After acquiring the software provider at the end of 2015, the goal went from bundling sequenced loads to automating that process to achieve the $1,000 a day revenue threshold to make its assets profitable. The company has been using robotic process automation (RPA) to automate its own back-end operations and is currently working on a tool that would use RPA to automate load scheduling. 

“That’s my theory,” Darmanchev said. “That’s how we’re different. When we deploy this platform to match freight, dealing with the Archerhub app is different than dealing with other [freight matching] mobile apps. Not only will they be able to book freight through us, but also through other platforms. Anyone who can give us their [application programming interface], our system will look to book as profitability as possible.”

Archerhub, which has more than 500 shipper customers, won’t charge fleets to use the app to access loads unless the carrier has five or more trucks. The carrot for those small fleets is business management modules Archerhub will offer, like accounting, something Darmanchev believes differentiates his approach from other newer digital brokers like Uber Freight and Convoy.

“A lot of people think we need to keep the trucks in our network, but I don’t think so,” he said. “This is to create density on the capacity side. Our system replaces the dispatcher. None of the companies that operate today operate without phone calls.”

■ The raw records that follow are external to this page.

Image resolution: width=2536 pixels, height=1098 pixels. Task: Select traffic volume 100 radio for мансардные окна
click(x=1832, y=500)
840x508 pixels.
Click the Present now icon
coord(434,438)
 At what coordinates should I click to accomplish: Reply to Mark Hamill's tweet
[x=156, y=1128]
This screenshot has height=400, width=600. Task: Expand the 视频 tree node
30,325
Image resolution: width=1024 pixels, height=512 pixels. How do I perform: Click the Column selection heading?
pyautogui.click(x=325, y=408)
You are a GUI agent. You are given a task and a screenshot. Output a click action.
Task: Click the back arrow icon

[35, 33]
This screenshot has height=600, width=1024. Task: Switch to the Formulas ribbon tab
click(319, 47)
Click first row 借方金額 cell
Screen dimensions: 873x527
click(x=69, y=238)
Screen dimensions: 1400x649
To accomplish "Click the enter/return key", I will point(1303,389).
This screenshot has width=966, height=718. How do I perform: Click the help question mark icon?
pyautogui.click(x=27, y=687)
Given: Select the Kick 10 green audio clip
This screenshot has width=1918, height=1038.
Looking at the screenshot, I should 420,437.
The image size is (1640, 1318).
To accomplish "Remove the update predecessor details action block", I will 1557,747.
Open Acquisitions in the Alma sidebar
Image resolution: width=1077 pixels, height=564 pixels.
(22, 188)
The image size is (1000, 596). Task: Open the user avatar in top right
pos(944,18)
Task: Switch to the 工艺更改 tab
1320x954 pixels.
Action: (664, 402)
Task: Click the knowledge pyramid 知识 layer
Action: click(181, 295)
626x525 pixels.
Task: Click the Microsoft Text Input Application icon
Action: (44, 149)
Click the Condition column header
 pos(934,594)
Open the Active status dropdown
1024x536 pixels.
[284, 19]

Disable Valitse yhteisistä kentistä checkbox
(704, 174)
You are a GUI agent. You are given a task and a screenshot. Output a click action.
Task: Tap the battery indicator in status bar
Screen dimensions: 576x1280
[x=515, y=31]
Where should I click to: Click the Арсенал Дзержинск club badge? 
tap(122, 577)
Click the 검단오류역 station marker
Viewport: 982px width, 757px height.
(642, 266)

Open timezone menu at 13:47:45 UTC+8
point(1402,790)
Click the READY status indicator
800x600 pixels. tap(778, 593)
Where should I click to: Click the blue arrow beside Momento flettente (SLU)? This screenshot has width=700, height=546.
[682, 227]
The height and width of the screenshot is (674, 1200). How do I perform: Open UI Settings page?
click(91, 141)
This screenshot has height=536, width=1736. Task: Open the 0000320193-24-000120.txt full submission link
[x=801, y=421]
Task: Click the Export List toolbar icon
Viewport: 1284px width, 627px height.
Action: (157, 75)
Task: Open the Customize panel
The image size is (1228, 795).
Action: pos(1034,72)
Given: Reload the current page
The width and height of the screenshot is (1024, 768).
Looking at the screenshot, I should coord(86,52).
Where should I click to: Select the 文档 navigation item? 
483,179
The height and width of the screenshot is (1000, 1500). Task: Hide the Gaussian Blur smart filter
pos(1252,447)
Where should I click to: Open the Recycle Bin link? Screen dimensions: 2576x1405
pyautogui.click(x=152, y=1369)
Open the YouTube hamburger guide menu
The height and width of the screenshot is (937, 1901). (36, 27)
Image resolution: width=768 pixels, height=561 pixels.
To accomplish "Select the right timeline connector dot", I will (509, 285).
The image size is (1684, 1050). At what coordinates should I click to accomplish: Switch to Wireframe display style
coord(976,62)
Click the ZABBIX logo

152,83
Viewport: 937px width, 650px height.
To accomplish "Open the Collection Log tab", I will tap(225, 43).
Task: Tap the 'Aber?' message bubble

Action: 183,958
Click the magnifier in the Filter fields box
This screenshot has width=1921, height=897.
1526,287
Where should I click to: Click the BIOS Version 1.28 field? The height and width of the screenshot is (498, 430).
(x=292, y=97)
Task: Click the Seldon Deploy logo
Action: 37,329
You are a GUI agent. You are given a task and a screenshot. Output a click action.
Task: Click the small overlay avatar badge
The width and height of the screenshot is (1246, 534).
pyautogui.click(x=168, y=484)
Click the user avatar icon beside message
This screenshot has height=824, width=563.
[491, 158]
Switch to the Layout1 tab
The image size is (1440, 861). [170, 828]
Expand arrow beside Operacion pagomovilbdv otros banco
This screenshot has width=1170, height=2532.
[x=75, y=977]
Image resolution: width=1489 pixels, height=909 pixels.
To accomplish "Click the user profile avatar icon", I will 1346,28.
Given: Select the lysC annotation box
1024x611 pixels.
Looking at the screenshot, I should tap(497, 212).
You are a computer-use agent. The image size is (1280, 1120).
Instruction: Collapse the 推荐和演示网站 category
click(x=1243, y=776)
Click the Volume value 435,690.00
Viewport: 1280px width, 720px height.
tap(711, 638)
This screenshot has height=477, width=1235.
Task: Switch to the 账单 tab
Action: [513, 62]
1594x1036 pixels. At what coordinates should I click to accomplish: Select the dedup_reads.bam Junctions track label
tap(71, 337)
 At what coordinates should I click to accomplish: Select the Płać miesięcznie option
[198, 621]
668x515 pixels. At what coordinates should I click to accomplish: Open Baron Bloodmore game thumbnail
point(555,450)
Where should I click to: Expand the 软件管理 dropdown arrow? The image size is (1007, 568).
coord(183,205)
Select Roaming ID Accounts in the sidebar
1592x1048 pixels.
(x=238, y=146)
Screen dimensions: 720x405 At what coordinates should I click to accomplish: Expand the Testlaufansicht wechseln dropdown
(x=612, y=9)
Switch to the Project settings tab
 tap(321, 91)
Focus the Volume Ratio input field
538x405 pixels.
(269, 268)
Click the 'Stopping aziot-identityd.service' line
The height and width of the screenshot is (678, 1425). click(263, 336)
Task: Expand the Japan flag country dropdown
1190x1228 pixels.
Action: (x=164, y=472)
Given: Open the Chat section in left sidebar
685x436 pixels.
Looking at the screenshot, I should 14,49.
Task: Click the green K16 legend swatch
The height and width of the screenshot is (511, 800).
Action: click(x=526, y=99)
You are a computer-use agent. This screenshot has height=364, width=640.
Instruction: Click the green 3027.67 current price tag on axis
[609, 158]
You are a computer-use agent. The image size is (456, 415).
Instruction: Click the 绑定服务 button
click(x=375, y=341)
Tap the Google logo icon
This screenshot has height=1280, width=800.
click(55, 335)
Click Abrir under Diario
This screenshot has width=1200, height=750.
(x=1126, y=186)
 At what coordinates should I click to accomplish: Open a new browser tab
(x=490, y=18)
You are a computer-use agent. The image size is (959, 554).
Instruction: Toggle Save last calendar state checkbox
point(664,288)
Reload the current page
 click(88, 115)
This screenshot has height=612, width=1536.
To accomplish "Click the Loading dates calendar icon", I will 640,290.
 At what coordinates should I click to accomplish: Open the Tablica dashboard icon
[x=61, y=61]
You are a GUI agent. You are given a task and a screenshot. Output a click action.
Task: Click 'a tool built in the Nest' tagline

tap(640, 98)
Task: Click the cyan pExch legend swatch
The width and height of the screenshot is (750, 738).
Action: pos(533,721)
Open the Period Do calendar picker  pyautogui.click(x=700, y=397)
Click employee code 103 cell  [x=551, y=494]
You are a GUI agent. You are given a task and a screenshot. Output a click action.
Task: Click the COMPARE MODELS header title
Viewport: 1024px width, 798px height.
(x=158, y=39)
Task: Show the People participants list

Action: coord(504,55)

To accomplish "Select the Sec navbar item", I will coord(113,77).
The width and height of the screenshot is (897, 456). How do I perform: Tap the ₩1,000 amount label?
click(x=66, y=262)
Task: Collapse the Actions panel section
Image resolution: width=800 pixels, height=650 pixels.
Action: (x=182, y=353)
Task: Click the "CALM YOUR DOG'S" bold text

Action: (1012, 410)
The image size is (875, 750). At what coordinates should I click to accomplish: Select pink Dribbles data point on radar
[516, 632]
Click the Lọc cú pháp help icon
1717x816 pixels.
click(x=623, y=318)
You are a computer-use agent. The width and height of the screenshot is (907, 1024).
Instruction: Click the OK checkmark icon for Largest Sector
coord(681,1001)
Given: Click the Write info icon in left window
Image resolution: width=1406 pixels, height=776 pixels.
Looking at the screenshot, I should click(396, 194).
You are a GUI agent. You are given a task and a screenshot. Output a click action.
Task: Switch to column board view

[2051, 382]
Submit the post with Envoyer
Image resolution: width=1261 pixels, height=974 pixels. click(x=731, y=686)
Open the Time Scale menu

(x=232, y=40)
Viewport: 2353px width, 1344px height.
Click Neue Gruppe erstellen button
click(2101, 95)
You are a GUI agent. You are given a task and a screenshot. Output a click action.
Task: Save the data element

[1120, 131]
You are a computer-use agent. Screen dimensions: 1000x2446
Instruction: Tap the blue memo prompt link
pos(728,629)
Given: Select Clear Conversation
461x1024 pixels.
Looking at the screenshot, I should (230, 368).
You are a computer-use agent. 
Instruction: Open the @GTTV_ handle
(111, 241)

He also thinks his module gives Archerhub a leg up on pure marketplaces, since “ArcherHub is a broker, so we have the tech and direct control over pricing.”

With that asset base and control over pricing, ArcherHub’s approach is more similar to that of JB Hunt than the more recent digital-based entrants to the market. JB Hunt has blended its own assets with a digital freight matching marketplace, as well as a drop and-hook program that non-asset carriers in its network can use. Convoy started a drop-and-hook program in May 2018, while LoadDelivered is another broker offering drop-and-hook, with 20 percent of its capacity tied to drop trailers.

Archerhub plans to start an external drop-and-hook program in the third quarter “as we continue to acquire trailers in the face of expected demand,” Darmanchev said.